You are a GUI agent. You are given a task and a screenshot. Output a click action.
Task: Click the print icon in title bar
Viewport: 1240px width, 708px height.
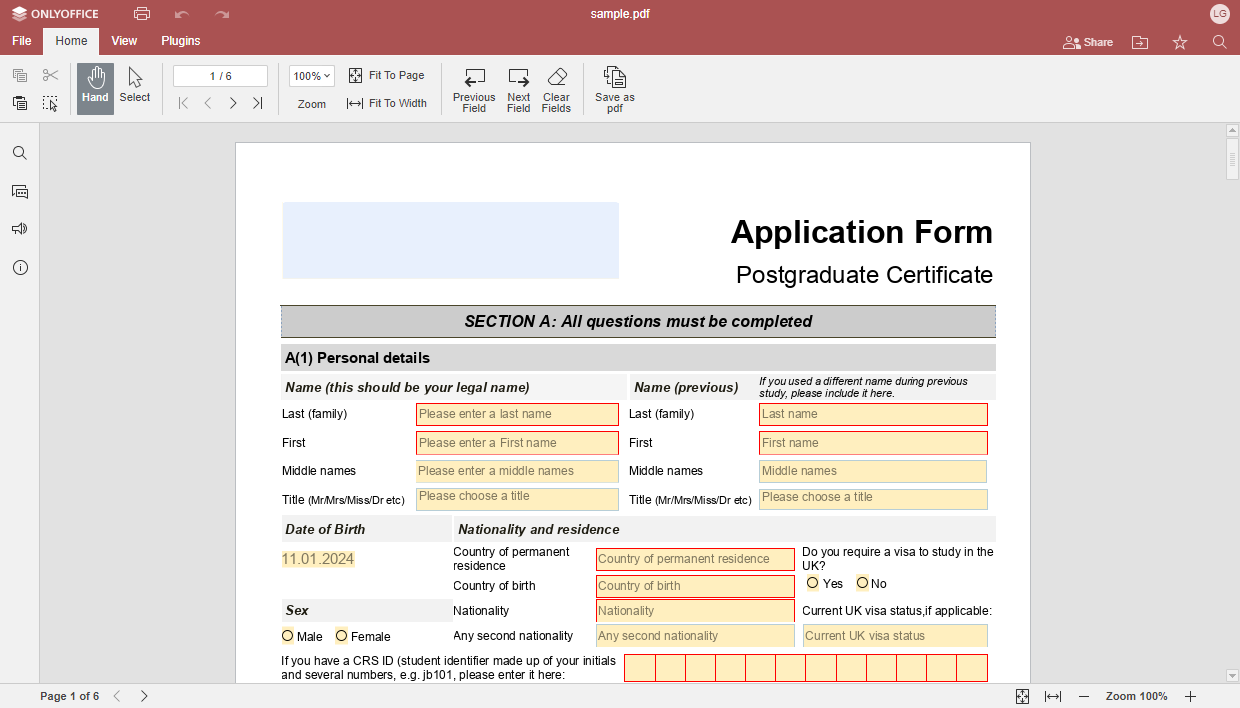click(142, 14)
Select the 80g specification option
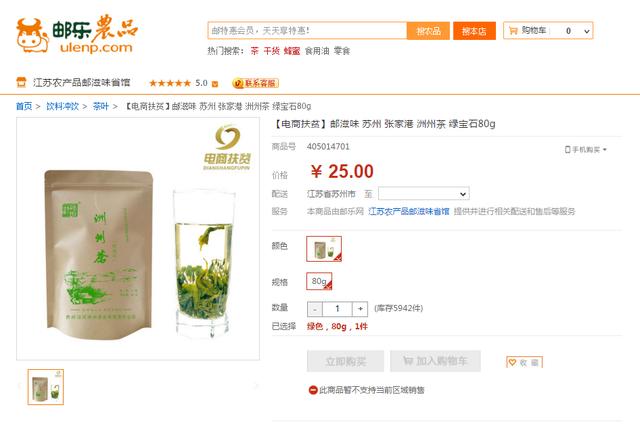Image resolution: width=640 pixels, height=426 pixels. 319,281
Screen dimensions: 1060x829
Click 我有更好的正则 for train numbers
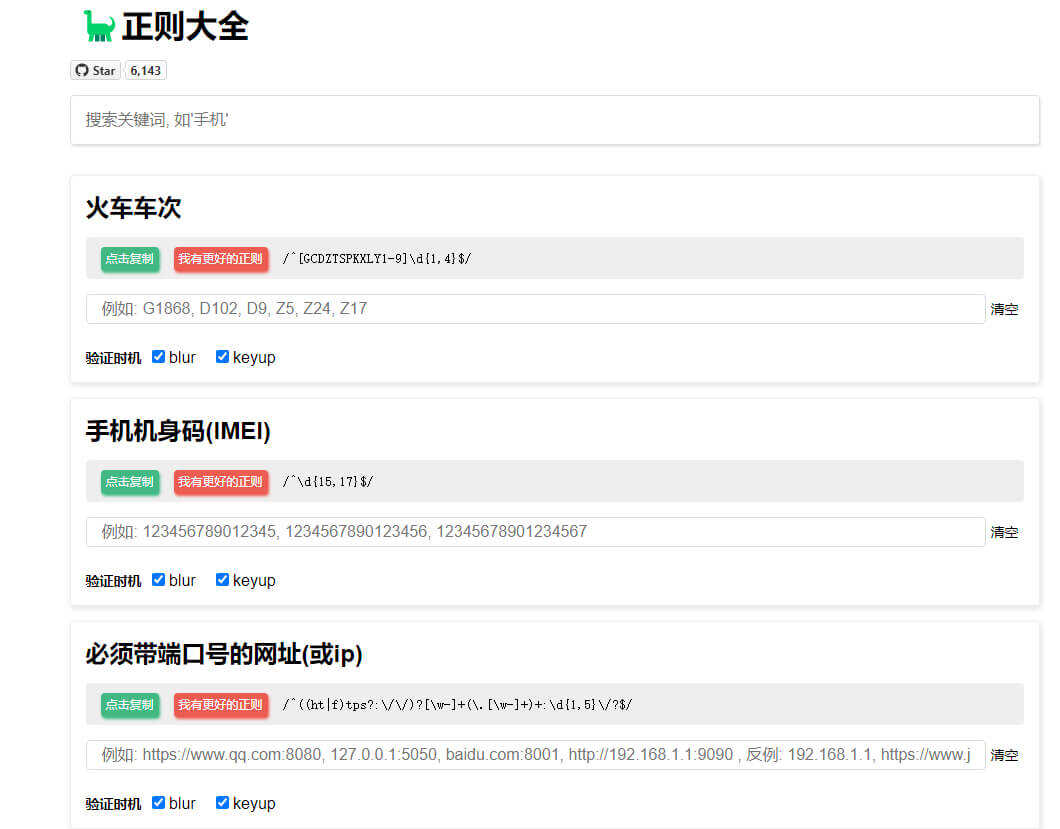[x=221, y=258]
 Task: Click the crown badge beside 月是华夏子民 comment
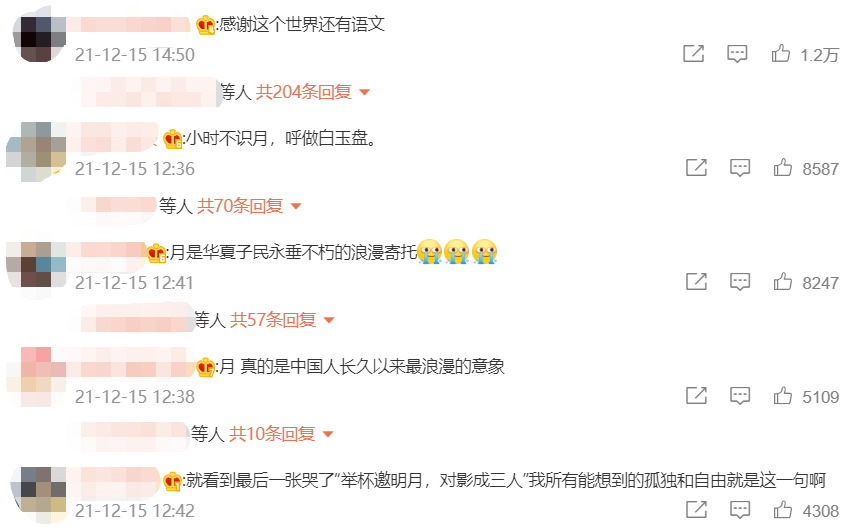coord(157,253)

---------------

What the task asks: Write out the lines of the listing from the one that holds "Task: Click the crown" to the very last line, both included, exactly as they appear and without any pictures.

Output:
 Task: Click the crown badge beside 月是华夏子民 comment
coord(157,253)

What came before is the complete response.